Para quem mora no Recife a violência tornou-se sinônimo de cotidiano. E não falo apenas da violência física, cruel e sangrenta. falo também da violência moral, sem escrúpulos e que denigre a nossa imagem de pernambucano: cultural, visionário, divertido, festeiro.
Começo apontando a imensa falta de visão de um grupo de políticos e empresários locais que se uniram para
trazer o Fatboy Slim para o Recife, no último dia 1. Primeiramente: área VIP para 4 mil pessoas pode ser tudo, menos um local privilegiado que proporcione conforto para quem tem grana para gastar. E no meu parco conhecimento de espaços VIP, creio que um lugar que receba tal classificação deva, pelo menos, oferecer alguma retribuição ao "vip" fora uma área apertada, sufocante e mal servida.
Além disso, a fome de embaçar outras opções mais divertidas do que um enlatado (e caro) "espaço vip", ou um tumultuado meio de praça gratuito, fez com que a organização (???) do evento, colocasse obstáculos ao longo da beirada da Praça do Marco Zero que dava para o oceano. Isso tudo para que a visão dos espectadores que foram em suas embarcações ficasse comprometida por inúmeras barracas cobertas por altos "chapéus de bruxa". Afinal de contas, quem optou por não pagar os R$ 100,00 do "camarote vip", não há de ter o direito de assistir ao espetáculo, mesmo que de rabeira.
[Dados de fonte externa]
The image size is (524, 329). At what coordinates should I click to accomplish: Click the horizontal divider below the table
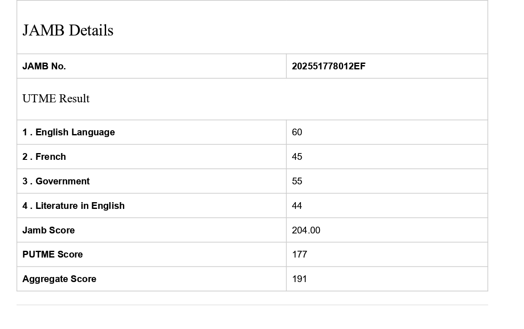pos(252,305)
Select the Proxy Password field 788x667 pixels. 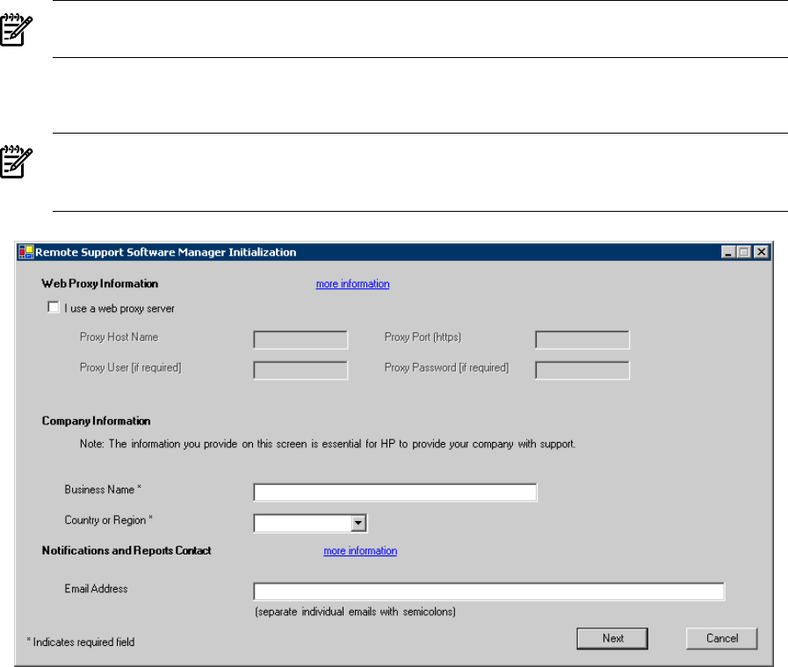582,370
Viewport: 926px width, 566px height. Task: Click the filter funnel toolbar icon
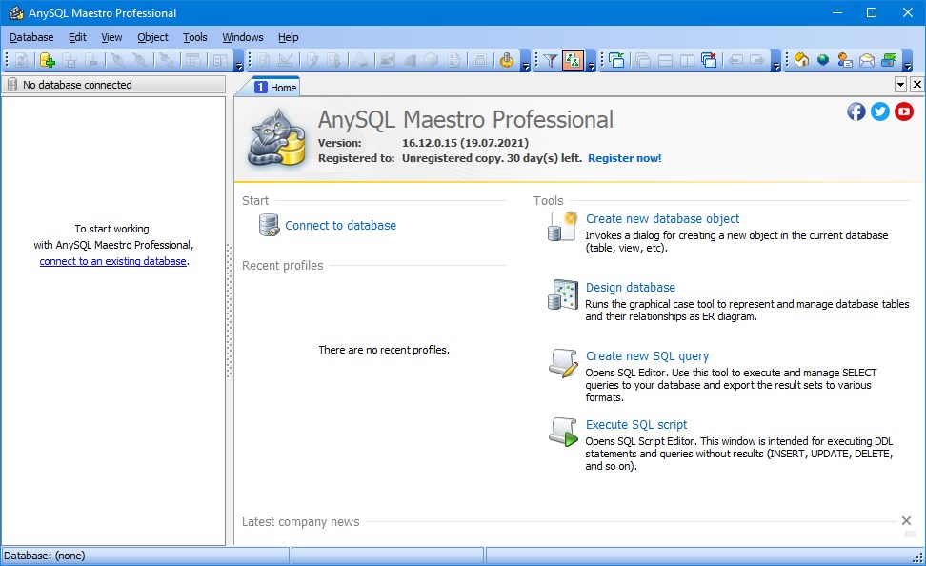point(550,61)
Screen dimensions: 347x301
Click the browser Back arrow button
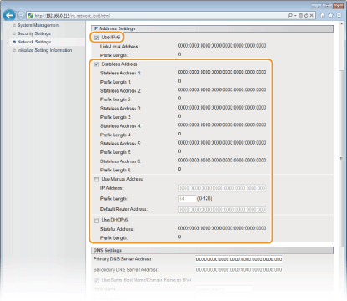[x=9, y=15]
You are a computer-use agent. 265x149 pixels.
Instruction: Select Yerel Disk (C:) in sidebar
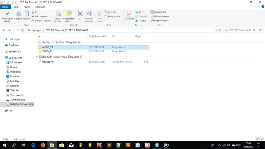[17, 95]
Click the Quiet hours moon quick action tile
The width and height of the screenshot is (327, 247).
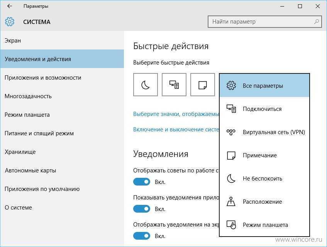[146, 85]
E para piorar, vem a cartada final que comprova essa ausência de bom senso dos organizadores do evento. Bloquear a visão do mar não era suficiente: que as potentes caixas de som fiquem totalmente voltadas para a terra e nenhuma para o oceano. Afinal de contas, quem optou por não pagar os R$ 100,00 do "camarote vip", não há de ter direito de escutar o espetáculo em alto em bom som.
Esquece-se apenas do detalhe insistentemente inexplorado da cidade do Recife: somos uma cidade que floresceu em meio a rios deslumbrantes, com um oceano maravilhoso à nossa frente. Obviamente imagino que, caso esse show do Fatboy Slim tivesse acontecido em uma cidade como Sydney ou Veneza, haveria uma digna preocupação com o público que inevitavelmente iria prestigiar o espetáculo da água, em suas embarcações. Mas estamos falando de Recife - cidade ofuscada pela mentalidade pequena, bairrista e tacanha. Bem colocou o colunista Orismar Rodrigues, do Jornal do Commercio, que enalteceu o show à parte que foram as embarcações na frente do Marco Zero e apontou a falta de estrutura do tal camarote de cem reais.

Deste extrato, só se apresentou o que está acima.